I’d like to suggest a focus for this budding New Year, not because there’s a magic in the clock going from 11:59 on December 31 to 12:00 on January 1, but because any opportunity to pause, reflect, and regroup is one that I welcome, including artificial ones like a New Year on one particular, very popular, calendar.

Here goes: I suggest we focus on productive discomfort in 2024.

Which is to say: We engage in lots of unproductive discomfort, we humans. We do things like…

…agonize over which television or vehicle or spatula to buy…

…work long hours in the hopes of professional progression, the likelihood of which we don’t control…

…become enraged with people who drive too fast or too slow or too close or while sporting bumper stickers we disagree with…

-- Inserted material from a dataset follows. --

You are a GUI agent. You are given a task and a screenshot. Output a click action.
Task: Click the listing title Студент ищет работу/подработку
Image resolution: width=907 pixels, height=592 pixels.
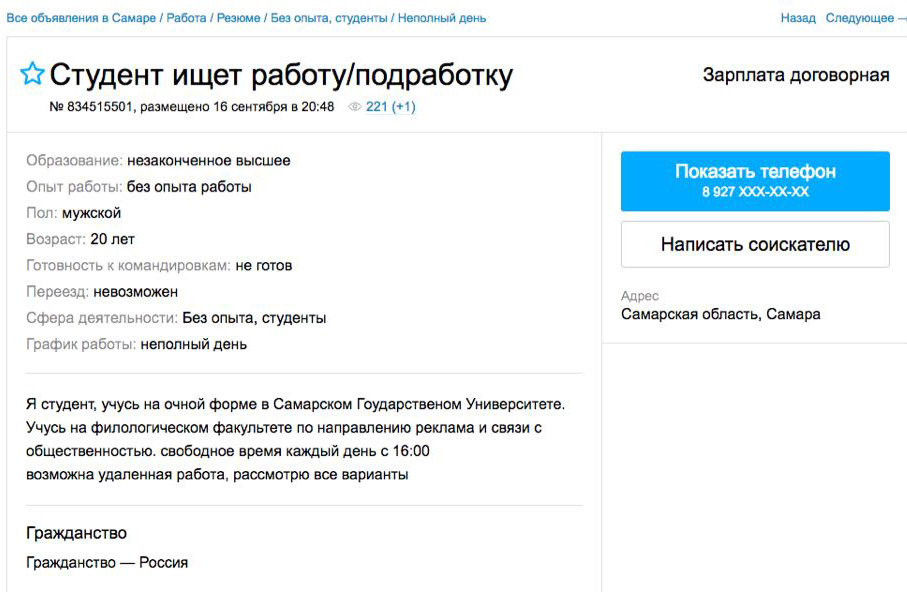point(281,75)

…judge ourselves and judge others and judge ourselves for judging others…

…and so on. We’re really creative in our unproductive discomfort.

Do you see the trends, the implicit definition I’m suggesting of unproductive discomfort?

This discomfort is over things that are out of our control and/or lead us toward disconnection with other humans/our wider world.

Productive discomfort, on the other hand, leads us more fully into our values. It leads us toward connection – with ourselves, each other, and our wider world.

This kind of discomfort, this productive variety, we’re mighty skillful, as a group, of avoiding. Productive discomfort includes things like…

…saying no to foods or activities that conflict with our religious or ethical beliefs or practices…

…having uncomfortable conversations and staying engaged in them – staying in curiosity, openness, and a willingness to be moved…

…looking into the eyes of a stranger – an unhoused person, a person wearing a political hat we don’t like, a person speaking a language we don’t know – and actively working to see an extension of ourselves, someone as fully human, deeply complex, equally wounded as ourselves…

…buying fewer things, less expensive things, different adventures for the sake of distributing money in more values-aligned ways, whether spending more in ethical businesses, donating more to organizations doing work beloved to our hearts, or hanging money directly to other humans…

…and so on. We can become equally creative with productive discomfort, with practice.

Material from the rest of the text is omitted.